Excerpt from a dataset:
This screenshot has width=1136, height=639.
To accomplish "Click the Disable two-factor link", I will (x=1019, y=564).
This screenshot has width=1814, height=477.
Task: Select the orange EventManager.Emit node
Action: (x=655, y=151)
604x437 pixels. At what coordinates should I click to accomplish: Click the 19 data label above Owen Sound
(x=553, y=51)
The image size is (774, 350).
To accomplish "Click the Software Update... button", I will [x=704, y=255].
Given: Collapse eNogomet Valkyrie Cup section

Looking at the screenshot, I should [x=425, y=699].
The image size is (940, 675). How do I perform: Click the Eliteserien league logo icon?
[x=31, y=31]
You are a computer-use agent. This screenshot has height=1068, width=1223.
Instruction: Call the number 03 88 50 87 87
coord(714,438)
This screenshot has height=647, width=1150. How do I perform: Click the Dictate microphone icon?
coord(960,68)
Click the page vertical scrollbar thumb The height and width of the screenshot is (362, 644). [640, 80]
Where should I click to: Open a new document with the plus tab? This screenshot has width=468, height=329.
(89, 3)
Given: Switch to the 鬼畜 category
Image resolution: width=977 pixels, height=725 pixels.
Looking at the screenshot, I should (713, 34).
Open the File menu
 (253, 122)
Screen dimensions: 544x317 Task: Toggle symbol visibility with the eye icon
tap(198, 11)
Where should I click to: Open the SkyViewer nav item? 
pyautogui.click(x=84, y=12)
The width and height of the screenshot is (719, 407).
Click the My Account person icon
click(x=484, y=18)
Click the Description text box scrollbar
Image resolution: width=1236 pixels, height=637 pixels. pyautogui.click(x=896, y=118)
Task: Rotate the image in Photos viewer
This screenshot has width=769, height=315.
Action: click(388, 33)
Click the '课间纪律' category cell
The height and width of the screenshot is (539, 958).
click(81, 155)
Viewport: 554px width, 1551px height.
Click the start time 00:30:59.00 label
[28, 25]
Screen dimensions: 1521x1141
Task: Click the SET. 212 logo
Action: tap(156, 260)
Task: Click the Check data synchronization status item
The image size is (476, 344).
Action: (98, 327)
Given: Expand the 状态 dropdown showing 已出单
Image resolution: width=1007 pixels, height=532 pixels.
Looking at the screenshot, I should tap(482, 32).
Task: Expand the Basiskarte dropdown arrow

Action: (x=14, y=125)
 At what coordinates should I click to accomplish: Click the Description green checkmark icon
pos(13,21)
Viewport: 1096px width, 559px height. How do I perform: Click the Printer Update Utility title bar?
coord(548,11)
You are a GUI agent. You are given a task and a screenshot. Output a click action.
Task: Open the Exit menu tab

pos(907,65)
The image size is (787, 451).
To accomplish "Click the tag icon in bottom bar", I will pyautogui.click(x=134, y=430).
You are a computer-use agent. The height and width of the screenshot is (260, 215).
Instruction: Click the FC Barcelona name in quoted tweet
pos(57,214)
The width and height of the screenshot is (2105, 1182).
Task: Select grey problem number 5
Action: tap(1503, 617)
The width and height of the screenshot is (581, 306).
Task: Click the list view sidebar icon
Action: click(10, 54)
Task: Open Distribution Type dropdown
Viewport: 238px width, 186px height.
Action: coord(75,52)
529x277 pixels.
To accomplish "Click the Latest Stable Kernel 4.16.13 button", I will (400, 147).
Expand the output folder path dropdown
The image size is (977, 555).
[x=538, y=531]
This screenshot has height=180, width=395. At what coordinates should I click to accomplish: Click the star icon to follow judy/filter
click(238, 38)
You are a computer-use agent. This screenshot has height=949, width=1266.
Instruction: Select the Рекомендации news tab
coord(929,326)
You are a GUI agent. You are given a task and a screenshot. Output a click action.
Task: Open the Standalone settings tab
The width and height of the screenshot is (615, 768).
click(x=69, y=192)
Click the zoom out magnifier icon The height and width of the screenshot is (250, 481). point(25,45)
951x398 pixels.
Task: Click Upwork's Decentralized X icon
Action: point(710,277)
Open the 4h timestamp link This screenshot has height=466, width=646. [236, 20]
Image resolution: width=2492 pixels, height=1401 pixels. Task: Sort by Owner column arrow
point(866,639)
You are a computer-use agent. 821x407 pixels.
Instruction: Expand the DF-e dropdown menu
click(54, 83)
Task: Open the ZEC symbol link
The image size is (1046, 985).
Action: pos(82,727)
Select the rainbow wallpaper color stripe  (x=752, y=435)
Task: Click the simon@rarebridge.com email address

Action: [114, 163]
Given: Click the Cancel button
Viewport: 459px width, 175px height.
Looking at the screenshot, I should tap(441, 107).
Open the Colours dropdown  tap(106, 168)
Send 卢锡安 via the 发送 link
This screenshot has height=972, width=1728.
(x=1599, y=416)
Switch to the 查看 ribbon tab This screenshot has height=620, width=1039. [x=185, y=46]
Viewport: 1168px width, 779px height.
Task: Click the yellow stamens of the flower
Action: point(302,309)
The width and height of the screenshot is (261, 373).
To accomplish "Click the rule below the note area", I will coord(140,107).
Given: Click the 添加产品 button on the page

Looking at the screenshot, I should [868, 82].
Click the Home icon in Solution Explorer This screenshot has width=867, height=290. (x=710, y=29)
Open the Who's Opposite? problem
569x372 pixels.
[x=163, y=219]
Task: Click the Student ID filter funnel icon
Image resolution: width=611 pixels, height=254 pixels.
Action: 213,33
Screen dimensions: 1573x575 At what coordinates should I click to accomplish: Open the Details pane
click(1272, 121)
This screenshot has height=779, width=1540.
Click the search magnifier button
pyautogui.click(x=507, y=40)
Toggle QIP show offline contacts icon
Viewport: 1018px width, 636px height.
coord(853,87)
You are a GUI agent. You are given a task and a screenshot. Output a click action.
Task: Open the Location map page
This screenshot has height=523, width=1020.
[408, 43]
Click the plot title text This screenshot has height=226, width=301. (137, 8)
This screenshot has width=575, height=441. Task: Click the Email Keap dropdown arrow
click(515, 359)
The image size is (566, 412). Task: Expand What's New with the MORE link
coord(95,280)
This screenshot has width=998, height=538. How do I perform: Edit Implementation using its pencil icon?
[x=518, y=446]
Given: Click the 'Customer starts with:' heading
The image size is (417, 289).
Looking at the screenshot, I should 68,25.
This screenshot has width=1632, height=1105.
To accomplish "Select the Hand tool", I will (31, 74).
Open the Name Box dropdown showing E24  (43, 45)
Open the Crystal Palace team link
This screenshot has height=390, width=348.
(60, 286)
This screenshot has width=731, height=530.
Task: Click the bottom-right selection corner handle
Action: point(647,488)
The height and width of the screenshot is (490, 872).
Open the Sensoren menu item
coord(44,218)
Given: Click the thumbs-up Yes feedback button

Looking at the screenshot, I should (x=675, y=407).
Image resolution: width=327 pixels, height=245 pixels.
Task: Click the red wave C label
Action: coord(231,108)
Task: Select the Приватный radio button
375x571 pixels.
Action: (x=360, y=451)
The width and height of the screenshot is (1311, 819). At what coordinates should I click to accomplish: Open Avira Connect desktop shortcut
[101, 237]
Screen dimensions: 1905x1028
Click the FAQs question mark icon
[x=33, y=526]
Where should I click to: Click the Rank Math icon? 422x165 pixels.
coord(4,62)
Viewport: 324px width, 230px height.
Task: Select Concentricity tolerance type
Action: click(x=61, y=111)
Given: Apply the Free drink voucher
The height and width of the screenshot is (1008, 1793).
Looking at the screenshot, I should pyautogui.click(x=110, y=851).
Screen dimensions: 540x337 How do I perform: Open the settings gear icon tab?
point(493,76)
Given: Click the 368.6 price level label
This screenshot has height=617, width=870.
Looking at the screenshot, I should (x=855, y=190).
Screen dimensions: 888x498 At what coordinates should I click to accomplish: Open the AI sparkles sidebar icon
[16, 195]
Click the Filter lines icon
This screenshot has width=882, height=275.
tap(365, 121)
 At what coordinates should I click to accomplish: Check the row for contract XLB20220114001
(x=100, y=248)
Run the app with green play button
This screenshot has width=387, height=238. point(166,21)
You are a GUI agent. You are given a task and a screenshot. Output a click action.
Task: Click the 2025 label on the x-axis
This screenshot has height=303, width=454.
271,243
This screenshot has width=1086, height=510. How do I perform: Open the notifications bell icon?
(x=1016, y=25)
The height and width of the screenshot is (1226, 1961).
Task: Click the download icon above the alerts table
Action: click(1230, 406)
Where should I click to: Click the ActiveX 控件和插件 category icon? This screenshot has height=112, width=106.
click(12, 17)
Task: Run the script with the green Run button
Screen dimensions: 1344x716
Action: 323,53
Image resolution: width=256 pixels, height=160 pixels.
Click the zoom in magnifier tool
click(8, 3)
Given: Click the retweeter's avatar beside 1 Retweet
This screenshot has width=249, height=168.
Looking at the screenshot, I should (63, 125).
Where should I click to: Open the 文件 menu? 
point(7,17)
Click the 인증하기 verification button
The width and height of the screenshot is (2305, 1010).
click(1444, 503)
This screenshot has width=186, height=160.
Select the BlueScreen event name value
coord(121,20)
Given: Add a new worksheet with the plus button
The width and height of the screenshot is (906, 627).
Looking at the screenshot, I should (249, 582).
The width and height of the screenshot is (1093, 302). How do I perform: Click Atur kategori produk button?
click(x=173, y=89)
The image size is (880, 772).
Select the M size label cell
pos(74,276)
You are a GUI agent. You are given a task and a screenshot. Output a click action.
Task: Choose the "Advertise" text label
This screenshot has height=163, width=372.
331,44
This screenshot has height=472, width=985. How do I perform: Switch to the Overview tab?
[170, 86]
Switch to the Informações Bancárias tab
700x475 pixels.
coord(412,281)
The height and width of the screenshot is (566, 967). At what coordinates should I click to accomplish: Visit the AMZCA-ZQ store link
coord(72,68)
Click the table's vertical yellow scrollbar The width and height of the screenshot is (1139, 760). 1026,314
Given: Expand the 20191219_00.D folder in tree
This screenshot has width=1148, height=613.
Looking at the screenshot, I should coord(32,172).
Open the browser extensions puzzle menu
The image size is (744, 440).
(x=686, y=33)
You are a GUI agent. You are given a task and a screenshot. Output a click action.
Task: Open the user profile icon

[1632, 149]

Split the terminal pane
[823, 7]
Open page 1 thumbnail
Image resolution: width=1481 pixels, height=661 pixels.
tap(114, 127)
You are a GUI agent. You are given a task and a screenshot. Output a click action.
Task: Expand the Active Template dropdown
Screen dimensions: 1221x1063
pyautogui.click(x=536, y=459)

:: PROBLEM DESCRIPTION ::
Can you echo the entries beginning with the line containing "has height=1068, width=1223." and continuing through the line containing "pyautogui.click(x=84, y=12)", with both of those lines included?

:: RESULT FOR THIS TASK ::
You are a computer-use agent. This screenshot has height=1068, width=1223.
Instruction: Call the number 03 88 50 87 87
coord(714,438)
This screenshot has height=647, width=1150. How do I perform: Click the Dictate microphone icon?
coord(960,68)
Click the page vertical scrollbar thumb The height and width of the screenshot is (362, 644). [640, 80]
Where should I click to: Open a new document with the plus tab? This screenshot has width=468, height=329.
(89, 3)
Given: Switch to the 鬼畜 category
Image resolution: width=977 pixels, height=725 pixels.
Looking at the screenshot, I should (713, 34).
Open the File menu
 (253, 122)
Screen dimensions: 544x317 Task: Toggle symbol visibility with the eye icon
tap(198, 11)
Where should I click to: Open the SkyViewer nav item? 
pyautogui.click(x=84, y=12)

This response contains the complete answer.